- Records provided:
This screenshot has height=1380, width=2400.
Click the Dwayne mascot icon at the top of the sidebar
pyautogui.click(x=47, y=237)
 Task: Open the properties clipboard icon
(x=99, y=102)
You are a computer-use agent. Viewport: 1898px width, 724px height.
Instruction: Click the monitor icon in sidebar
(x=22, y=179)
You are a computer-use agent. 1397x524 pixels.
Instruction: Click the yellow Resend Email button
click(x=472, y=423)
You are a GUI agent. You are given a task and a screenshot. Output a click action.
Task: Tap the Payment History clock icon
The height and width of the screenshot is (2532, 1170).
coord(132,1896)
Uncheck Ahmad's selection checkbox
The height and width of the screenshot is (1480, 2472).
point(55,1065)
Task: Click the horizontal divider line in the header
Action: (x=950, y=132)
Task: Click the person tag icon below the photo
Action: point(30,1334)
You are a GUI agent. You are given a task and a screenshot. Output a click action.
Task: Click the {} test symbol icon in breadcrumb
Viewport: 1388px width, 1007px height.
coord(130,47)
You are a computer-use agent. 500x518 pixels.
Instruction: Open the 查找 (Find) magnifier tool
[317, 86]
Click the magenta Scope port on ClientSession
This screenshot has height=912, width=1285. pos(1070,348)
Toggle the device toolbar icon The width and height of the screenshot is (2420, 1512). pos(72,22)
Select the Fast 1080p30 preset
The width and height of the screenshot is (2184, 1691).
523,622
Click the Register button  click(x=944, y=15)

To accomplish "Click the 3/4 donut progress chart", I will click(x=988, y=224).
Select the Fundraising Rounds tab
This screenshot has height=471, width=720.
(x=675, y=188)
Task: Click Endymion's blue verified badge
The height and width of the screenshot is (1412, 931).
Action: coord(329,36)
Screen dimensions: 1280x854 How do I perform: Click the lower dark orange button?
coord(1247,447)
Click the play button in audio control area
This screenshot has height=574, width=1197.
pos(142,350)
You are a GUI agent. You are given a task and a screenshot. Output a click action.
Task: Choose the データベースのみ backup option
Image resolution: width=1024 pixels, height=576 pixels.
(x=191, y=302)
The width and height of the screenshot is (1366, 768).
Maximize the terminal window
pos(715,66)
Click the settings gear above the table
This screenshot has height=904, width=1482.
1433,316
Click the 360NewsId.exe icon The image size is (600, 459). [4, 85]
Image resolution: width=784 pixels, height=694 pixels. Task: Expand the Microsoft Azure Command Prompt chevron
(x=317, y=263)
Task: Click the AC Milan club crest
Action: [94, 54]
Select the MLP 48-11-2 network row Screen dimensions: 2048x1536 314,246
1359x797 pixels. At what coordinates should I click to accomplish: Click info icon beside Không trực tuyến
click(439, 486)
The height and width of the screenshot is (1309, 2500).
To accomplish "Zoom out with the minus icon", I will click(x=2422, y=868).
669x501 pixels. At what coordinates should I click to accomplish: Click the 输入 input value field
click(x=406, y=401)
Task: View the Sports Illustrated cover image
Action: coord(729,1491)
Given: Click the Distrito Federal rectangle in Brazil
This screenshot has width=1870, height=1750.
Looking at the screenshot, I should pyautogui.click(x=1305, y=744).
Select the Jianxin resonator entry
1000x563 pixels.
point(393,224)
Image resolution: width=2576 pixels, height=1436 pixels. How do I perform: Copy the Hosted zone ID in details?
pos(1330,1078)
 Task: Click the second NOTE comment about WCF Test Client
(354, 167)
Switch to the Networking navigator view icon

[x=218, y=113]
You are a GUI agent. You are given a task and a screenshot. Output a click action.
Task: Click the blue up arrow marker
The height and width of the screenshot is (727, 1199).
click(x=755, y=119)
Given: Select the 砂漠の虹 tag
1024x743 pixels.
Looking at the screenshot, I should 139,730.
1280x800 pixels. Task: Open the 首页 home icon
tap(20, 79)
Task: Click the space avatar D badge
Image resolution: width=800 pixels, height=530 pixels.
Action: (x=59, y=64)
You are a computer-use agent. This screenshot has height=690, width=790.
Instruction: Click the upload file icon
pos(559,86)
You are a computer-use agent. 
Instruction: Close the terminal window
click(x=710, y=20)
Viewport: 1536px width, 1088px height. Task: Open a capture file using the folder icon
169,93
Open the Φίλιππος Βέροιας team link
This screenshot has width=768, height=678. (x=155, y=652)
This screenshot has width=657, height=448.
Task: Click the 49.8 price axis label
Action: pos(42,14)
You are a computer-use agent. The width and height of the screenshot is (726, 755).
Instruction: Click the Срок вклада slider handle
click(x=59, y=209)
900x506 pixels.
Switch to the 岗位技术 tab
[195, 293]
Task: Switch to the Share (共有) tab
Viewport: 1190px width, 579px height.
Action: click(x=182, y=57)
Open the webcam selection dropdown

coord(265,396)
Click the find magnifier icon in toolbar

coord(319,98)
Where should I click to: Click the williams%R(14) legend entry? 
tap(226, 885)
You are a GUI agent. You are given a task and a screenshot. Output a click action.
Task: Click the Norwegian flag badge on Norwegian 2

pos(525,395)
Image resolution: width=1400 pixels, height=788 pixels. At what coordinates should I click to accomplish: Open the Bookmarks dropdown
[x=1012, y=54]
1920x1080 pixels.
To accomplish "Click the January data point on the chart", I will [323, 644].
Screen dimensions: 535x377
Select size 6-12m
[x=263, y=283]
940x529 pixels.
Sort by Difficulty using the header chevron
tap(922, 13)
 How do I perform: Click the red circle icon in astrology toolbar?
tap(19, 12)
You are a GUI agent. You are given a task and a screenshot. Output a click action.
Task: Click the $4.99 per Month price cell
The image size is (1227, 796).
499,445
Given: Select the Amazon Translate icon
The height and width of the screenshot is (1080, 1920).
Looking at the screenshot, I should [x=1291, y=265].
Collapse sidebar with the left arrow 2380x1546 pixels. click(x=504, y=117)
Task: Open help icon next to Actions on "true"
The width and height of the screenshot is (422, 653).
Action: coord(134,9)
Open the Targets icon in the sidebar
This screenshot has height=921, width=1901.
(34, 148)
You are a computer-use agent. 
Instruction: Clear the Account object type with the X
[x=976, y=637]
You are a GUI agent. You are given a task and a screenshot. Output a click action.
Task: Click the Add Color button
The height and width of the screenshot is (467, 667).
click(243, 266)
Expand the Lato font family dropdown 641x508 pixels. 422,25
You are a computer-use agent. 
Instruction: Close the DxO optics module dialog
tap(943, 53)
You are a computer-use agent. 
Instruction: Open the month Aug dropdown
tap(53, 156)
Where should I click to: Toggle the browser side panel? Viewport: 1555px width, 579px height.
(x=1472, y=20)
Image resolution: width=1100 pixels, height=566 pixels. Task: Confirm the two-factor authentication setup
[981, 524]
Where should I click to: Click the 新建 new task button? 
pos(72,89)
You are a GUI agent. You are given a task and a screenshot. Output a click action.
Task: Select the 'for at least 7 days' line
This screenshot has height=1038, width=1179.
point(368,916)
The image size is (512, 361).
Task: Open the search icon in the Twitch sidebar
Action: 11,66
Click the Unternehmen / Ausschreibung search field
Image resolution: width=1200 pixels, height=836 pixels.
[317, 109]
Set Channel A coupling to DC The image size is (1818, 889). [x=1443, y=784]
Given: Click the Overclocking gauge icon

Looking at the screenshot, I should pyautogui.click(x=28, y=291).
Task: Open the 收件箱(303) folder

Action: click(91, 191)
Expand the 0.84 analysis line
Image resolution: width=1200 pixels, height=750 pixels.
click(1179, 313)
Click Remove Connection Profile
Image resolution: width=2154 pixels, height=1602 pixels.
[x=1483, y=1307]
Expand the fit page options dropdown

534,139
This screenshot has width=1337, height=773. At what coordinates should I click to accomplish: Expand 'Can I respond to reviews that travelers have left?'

- Job: Rewrite the part of the data that opens with the line containing "Click the magenta Scope port on ClientSession" and closes with the line containing "pos(142,350)", both lines included, as a JSON list of strings with one string per line and blank lines left out.

- The solution:
[
  "Click the magenta Scope port on ClientSession",
  "This screenshot has height=912, width=1285. pos(1070,348)",
  "Toggle the device toolbar icon The width and height of the screenshot is (2420, 1512). pos(72,22)",
  "Select the Fast 1080p30 preset",
  "The width and height of the screenshot is (2184, 1691).",
  "523,622",
  "Click the Register button  click(x=944, y=15)",
  "To accomplish \"Click the 3/4 donut progress chart\", I will click(x=988, y=224).",
  "Select the Fundraising Rounds tab",
  "This screenshot has height=471, width=720.",
  "(x=675, y=188)",
  "Task: Click Endymion's blue verified badge",
  "The height and width of the screenshot is (1412, 931).",
  "Action: coord(329,36)",
  "Screen dimensions: 1280x854 How do I perform: Click the lower dark orange button?",
  "coord(1247,447)",
  "Click the play button in audio control area",
  "This screenshot has height=574, width=1197.",
  "pos(142,350)"
]